Claude Skills for DevOps — How to Build Your First SKILL.md

Claude Code Skills diagram showing SKILL.md files automating Terraform, Kubernetes, and CI/CD DevOps workflows

You’ve probably hit this wall with Claude Code: you describe the same context over and over. Every new session, you explain your Terraform conventions, your deployment process, your K8s naming standards. Claude helps, but it keeps defaulting to generic patterns that don’t match your team’s setup.

Claude Skills fix this. Instead of burning context on setup every session, you write your conventions once in a SKILL.md file — and Claude automatically loads and applies them whenever the task calls for it.

This guide covers what Skills are, how they work, and how to build three real DevOps skills you can use today: a Terraform IaC skill, a Kubernetes manifest validation skill, and a CI/CD deployment skill.


What Is a Claude Skill?

A Claude Skill is a folder containing a single SKILL.md file. That file has two parts:

  • A short YAML frontmatter block at the top — name, description, and optional config
  • A markdown body with the instructions Claude follows when the skill is triggered
.claude/
  skills/
    terraform-iac/
      SKILL.md
    k8s-validate/
      SKILL.md
    deploy-pipeline/
      SKILL.md

That’s the entire structure.
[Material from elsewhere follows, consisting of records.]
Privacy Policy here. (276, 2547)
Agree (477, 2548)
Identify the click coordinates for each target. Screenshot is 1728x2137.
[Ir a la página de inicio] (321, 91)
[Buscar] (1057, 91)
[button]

No plugin manager. No configuration UI. Just a file in a folder.

When you start a Claude Code session, Claude reads the description from each skill’s frontmatter — lightweight, maybe 100 tokens per skill. The full instructions only load if Claude decides the skill is relevant to what you’re asking. This is the key design decision: skills use progressive disclosure rather than dumping all instructions into every session upfront.

For DevOps engineers running long infrastructure sessions — managing Terraform state, debugging Kubernetes workloads, writing CI pipelines — this matters. You keep your context budget for the actual work instead of burning it on repeated instructions.


Skills vs Slash Commands vs MCP Servers

These three things often get confused. Here’s the distinction that actually matters:

Skills are model-invoked. Claude automatically decides when to apply a skill based on what you’re asking. You write a skill for Terraform reviews, and the moment you ask Claude to write a Terraform module, it loads that skill without you doing anything.

Slash commands are user-invoked. You explicitly type /deploy or /review to trigger them. Skills replaced standalone slash commands in January 2026 — slash commands are now just a way to explicitly invoke a skill.

MCP servers give Claude tools — the ability to call external APIs, query databases, read your AWS account. Skills give Claude knowledge — the conventions, standards, and procedures to follow when using those tools.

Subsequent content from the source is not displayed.